Oxidative stress and metabolic dysfunction in oral lichen planus pathogenesis.

Abstract

Oral lichen planus (OLP) is a chronic, immune-mediated inflammatory disease of the oral mucosa that can cause persistent pain and has a recognized, though relatively low, risk of malignant transformation. Recent studies have identified oxidative and nitrosative stress as key contributors to the pathophysiology of OLP. Excessive production of reactive oxygen and nitrogen species, combined with reduced antioxidant defenses, leads to cellular damage, including lipid peroxidation, protein modification, and DNA injury. This oxidative imbalance drives keratinocyte apoptosis and sustains inflammatory signaling, creating a pro-inflammatory tissue environment. In parallel, metabolic dysfunction is increasingly recognized in OLP, characterized by altered energy production and nutrient utilization that disrupt tissue homeostasis.
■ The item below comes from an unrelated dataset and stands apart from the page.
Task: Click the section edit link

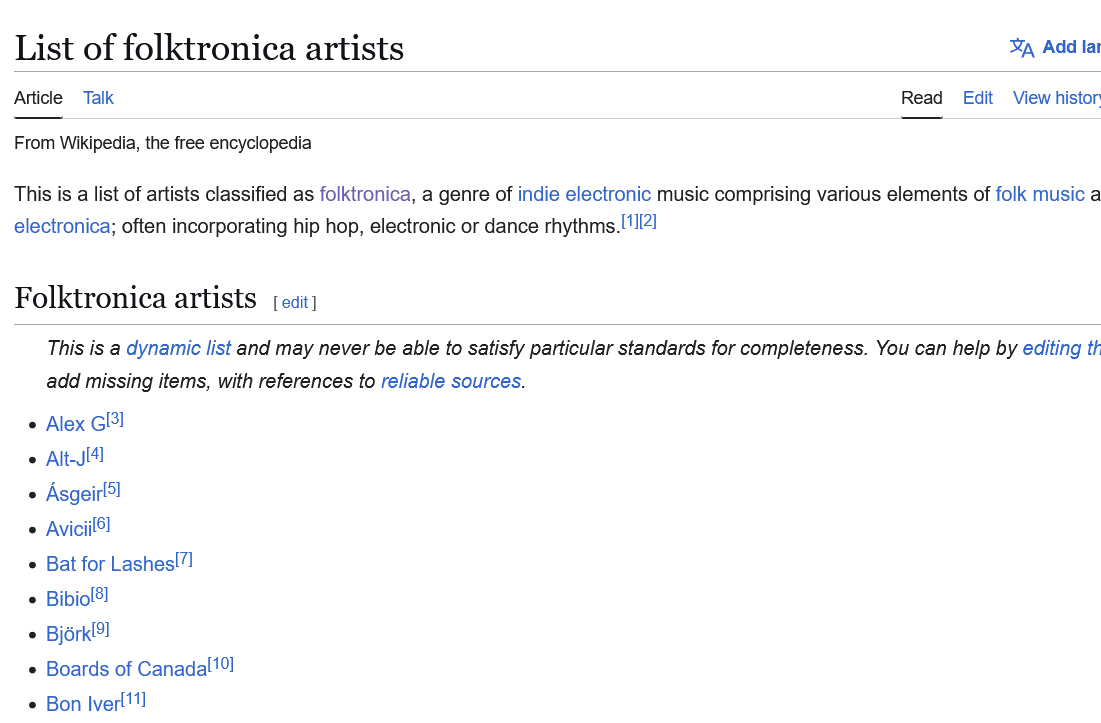Action: 295,302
These two processes are closely linked, as oxidative stress impairs metabolic pathways, while metabolic alterations further increase oxidative burden, forming a self-reinforcing cycle that perpetuates mucosal injury and chronic inflammation. Clinically, markers of oxidative stress and metabolic imbalance, particularly those detectable in saliva, show promise for non-invasive diagnosis and risk assessment. Therapeutic strategies aimed at restoring redox balance and improving metabolic regulation represent emerging avenues beyond conventional symptom management. Understanding the crosstalk between oxidative stress and metabolism offers new opportunities for precision medicine approaches to improve the diagnosis, treatment, and long-term outcomes of patients with OLP.